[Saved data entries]
-=-=-

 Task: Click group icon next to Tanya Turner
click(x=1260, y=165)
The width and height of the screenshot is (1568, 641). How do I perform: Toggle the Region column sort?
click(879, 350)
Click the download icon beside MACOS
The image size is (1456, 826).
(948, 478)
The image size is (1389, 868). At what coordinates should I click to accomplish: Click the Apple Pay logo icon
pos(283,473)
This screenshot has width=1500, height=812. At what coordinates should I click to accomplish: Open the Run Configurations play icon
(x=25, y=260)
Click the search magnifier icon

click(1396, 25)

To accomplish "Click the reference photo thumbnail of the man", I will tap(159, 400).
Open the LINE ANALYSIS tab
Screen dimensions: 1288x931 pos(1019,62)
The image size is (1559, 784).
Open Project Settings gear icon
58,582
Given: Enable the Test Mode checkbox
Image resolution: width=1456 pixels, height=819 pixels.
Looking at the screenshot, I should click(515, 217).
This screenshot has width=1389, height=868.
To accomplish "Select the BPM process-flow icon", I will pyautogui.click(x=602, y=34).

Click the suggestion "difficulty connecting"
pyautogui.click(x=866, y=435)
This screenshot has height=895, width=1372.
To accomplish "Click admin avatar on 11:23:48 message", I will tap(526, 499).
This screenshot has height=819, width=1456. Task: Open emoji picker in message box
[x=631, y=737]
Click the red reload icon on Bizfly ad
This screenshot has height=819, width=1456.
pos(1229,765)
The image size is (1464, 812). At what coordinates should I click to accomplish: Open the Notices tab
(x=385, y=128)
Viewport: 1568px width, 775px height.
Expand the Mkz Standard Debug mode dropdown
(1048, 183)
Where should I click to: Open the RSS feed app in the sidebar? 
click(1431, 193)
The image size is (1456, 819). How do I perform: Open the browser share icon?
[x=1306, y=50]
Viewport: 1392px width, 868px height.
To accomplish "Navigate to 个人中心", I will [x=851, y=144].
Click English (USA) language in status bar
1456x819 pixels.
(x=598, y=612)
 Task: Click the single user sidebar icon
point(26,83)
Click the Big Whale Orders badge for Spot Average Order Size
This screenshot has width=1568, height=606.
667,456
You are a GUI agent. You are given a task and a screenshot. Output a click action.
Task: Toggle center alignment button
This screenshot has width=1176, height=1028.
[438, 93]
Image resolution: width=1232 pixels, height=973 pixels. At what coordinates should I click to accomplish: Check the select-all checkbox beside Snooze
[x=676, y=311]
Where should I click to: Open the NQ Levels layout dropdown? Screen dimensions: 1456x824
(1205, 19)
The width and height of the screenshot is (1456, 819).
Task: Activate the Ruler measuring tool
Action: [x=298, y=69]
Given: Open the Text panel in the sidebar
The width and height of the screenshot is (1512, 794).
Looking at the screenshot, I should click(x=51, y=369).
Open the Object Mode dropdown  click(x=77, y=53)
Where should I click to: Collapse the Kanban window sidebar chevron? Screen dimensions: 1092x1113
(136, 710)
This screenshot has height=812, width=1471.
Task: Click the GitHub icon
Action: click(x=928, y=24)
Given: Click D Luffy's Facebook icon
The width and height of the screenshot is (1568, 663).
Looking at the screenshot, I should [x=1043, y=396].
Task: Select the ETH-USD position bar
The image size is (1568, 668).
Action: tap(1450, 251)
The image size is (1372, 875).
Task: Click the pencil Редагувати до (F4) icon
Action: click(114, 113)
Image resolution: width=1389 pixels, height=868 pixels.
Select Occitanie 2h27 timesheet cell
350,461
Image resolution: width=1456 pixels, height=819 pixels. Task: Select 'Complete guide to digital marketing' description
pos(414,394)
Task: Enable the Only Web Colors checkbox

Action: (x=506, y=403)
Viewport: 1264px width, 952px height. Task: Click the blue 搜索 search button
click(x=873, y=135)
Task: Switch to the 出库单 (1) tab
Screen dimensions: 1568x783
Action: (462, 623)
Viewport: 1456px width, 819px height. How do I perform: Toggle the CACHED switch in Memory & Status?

-=-=-

§ **Your objective**
Write out the data once more, word for word.

§ **Reply to the task**
 Task: Click group icon next to Tanya Turner
click(x=1260, y=165)
The width and height of the screenshot is (1568, 641). How do I perform: Toggle the Region column sort?
click(879, 350)
Click the download icon beside MACOS
The image size is (1456, 826).
(948, 478)
The image size is (1389, 868). At what coordinates should I click to accomplish: Click the Apple Pay logo icon
pos(283,473)
This screenshot has width=1500, height=812. At what coordinates should I click to accomplish: Open the Run Configurations play icon
(x=25, y=260)
Click the search magnifier icon

click(1396, 25)

To accomplish "Click the reference photo thumbnail of the man", I will tap(159, 400).
Open the LINE ANALYSIS tab
Screen dimensions: 1288x931 pos(1019,62)
The image size is (1559, 784).
Open Project Settings gear icon
58,582
Given: Enable the Test Mode checkbox
Image resolution: width=1456 pixels, height=819 pixels.
Looking at the screenshot, I should click(515, 217).
This screenshot has width=1389, height=868.
To accomplish "Select the BPM process-flow icon", I will pyautogui.click(x=602, y=34).

Click the suggestion "difficulty connecting"
pyautogui.click(x=866, y=435)
This screenshot has height=895, width=1372.
To accomplish "Click admin avatar on 11:23:48 message", I will tap(526, 499).
This screenshot has height=819, width=1456. Task: Open emoji picker in message box
[x=631, y=737]
Click the red reload icon on Bizfly ad
This screenshot has height=819, width=1456.
pos(1229,765)
The image size is (1464, 812). At what coordinates should I click to accomplish: Open the Notices tab
(x=385, y=128)
Viewport: 1568px width, 775px height.
Expand the Mkz Standard Debug mode dropdown
(1048, 183)
Where should I click to: Open the RSS feed app in the sidebar? 
click(1431, 193)
The image size is (1456, 819). How do I perform: Open the browser share icon?
[x=1306, y=50]
Viewport: 1392px width, 868px height.
To accomplish "Navigate to 个人中心", I will [x=851, y=144].
Click English (USA) language in status bar
1456x819 pixels.
(x=598, y=612)
 Task: Click the single user sidebar icon
point(26,83)
Click the Big Whale Orders badge for Spot Average Order Size
This screenshot has width=1568, height=606.
667,456
You are a GUI agent. You are given a task and a screenshot. Output a click action.
Task: Toggle center alignment button
This screenshot has width=1176, height=1028.
[438, 93]
Image resolution: width=1232 pixels, height=973 pixels. At what coordinates should I click to accomplish: Check the select-all checkbox beside Snooze
[x=676, y=311]
Where should I click to: Open the NQ Levels layout dropdown? Screen dimensions: 1456x824
(1205, 19)
The width and height of the screenshot is (1456, 819).
Task: Activate the Ruler measuring tool
Action: [x=298, y=69]
Given: Open the Text panel in the sidebar
The width and height of the screenshot is (1512, 794).
Looking at the screenshot, I should click(x=51, y=369).
Open the Object Mode dropdown  click(x=77, y=53)
Where should I click to: Collapse the Kanban window sidebar chevron? Screen dimensions: 1092x1113
(136, 710)
This screenshot has height=812, width=1471.
Task: Click the GitHub icon
Action: click(x=928, y=24)
Given: Click D Luffy's Facebook icon
The width and height of the screenshot is (1568, 663).
Looking at the screenshot, I should [x=1043, y=396].
Task: Select the ETH-USD position bar
The image size is (1568, 668).
Action: tap(1450, 251)
The image size is (1372, 875).
Task: Click the pencil Редагувати до (F4) icon
Action: click(114, 113)
Image resolution: width=1389 pixels, height=868 pixels.
Select Occitanie 2h27 timesheet cell
350,461
Image resolution: width=1456 pixels, height=819 pixels. Task: Select 'Complete guide to digital marketing' description
pos(414,394)
Task: Enable the Only Web Colors checkbox

Action: (x=506, y=403)
Viewport: 1264px width, 952px height. Task: Click the blue 搜索 search button
click(x=873, y=135)
Task: Switch to the 出库单 (1) tab
Screen dimensions: 1568x783
Action: (462, 623)
Viewport: 1456px width, 819px height. How do I perform: Toggle the CACHED switch in Memory & Status?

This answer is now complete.